不仅如此，操作时与E.coli及酿酒酵母同样简单。

它比杆状病毒或哺乳动物组织培养等其它真核表达系统更快捷、简单、廉价，且表达水平更高。

同为酵母，毕赤酵母具有与酿酒酵母相似的分子及遗传操作优点，且它的外源蛋白表达水平是后者的十倍以至百倍。

这些使得毕赤酵母成为非常有用的蛋白表达系统。

与酿酒酵母相似技术：许多技术可以通用：互补转化基因置换基因破坏另外，在酿酒酵母中应用的术语也可用于毕赤酵母。

例如：HIS4基因都编码组氨酸脱氢酶；两者中基因产物有交叉互补；酿酒酵母中的一些野生型基因与毕赤酵母中的突变基因相互补，如HIS4、LEU2、ARG4、TR11、URA3等基因在毕赤酵母中都有各自相互补的突变基因。

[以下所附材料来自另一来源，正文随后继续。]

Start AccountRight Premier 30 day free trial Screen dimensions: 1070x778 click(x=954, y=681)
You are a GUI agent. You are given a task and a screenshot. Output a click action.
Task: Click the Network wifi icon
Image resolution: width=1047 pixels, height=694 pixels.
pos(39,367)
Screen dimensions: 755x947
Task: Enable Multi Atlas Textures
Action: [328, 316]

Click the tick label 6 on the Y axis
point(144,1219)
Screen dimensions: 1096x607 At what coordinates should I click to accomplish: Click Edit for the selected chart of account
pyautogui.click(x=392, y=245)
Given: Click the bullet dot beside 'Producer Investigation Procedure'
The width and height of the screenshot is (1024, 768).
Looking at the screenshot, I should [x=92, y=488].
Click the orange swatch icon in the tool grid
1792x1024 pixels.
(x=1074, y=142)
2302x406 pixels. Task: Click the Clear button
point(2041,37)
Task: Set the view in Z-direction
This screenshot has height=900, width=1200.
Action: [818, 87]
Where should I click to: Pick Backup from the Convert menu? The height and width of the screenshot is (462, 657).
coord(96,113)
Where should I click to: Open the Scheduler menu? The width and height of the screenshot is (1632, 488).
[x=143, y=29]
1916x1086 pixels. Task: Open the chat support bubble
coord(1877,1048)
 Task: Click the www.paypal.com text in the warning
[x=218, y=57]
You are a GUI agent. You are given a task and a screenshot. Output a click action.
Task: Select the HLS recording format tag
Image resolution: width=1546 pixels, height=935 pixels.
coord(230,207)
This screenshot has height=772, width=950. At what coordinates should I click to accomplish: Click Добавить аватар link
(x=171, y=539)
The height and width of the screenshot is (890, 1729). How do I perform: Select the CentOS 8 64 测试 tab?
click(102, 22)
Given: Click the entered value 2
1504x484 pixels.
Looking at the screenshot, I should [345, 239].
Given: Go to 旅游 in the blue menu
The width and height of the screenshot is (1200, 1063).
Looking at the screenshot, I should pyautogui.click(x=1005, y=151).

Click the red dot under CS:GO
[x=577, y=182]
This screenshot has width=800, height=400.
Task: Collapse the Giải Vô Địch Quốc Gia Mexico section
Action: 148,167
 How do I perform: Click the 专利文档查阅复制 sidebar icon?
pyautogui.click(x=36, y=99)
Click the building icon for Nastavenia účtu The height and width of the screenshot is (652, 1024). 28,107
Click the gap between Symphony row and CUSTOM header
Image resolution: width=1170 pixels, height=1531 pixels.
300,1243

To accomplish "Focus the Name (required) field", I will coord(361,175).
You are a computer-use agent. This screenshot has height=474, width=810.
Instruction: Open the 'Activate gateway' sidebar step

毕赤酵母是甲醇营养型酵母：毕赤酵母是甲醇营养型酵母，可利用甲醇作为其唯一碳源。

甲醇代谢的第一步是：醇氧化酶利用氧分子将甲醇氧化为甲醛，还有过氧化氢。

为避免过氧化氢的毒性，甲醛代谢主要在一个特殊的细胞器－过氧化物酶体－里进行，使得有毒的副产物远离细胞其余组分。

毕赤酵母PCR表型鉴定的模板制备方法
方法一：
取对数生长期酵母菌株1.5ml，13000r/min，离心15s，去上清，双蒸水洗涤一次，13000r/min 离心15s，沉淀悬浮于200ulTE缓冲液中，在沸水上煮10min，冰浴10min，13000r/min，离心5min，将上清液储存于－20度取2ul用于PCR。

方法二：
1.尽量多挑菌落，悬于100ul悬浮液中，混匀。

2.加入150ul裂解液，混匀，煮沸10min。

3.加入等体积酚氯仿，抽提5－10min。

4.14000rpm，10min，取上层清液，转入另一个1.5ml离心管中。

5.加等体积异丙醇，冷冻10min，14000rpm，10min。

6.轻轻倒去上清，扣干，55度烤干。

7.加入适量（20ul）TE复溶，看情况调整浓度，可做PCR模板
方法二肯定能提到供表型鉴定的DNA，提完后可以跑电泳看看是否有DNA，如果有提到，但PCR扩不出，那可以把模板稀释5倍或10倍，再扩应该没问题。

这个方法没有第一个快，但稳定，也不像其它资料上说的那么麻烦，所以是个很好的方法。

悬浮液和裂解液是一般抽提质粒用的那种，在分子克隆手册上可以找到配方，在这里就不再详述了。